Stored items
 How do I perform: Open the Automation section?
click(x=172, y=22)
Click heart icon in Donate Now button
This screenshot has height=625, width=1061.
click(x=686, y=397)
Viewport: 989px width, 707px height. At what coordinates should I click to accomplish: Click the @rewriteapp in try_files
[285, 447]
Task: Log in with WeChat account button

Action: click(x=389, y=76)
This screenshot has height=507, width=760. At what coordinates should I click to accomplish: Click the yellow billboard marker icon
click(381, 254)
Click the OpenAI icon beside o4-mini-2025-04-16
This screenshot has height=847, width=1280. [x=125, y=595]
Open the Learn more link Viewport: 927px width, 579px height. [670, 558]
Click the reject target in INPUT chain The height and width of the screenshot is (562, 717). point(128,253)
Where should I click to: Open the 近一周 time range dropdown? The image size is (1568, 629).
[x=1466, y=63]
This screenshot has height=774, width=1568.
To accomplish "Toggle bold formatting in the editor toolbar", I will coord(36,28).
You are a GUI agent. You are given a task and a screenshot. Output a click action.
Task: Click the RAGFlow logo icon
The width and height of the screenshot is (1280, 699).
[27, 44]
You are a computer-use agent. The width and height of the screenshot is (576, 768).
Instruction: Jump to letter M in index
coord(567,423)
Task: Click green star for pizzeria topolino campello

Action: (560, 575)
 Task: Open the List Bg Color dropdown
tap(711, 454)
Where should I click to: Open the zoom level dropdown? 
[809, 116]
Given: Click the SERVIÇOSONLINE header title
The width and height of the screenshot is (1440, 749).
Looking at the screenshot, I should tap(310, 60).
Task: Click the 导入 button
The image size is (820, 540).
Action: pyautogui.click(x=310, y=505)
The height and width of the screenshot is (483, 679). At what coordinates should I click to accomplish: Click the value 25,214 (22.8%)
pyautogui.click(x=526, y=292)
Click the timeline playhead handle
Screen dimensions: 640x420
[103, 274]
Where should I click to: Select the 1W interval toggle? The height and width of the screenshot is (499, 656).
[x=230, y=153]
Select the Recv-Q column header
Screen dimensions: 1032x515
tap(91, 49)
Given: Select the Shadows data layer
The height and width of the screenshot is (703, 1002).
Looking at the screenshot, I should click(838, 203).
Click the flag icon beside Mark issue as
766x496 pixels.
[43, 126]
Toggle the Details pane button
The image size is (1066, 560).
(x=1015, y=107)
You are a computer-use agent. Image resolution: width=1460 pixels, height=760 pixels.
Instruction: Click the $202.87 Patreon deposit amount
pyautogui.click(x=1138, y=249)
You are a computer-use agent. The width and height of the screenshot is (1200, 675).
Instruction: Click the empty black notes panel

- **Task**
Which lines above contain the word "computer"? Copy all of them.

- **Answer box**
You are a computer-use agent. The width and height of the screenshot is (576, 768).
You are a computer-use agent. Image resolution: width=1460 pixels, height=760 pixels.
You are a computer-use agent. The width and height of the screenshot is (1200, 675).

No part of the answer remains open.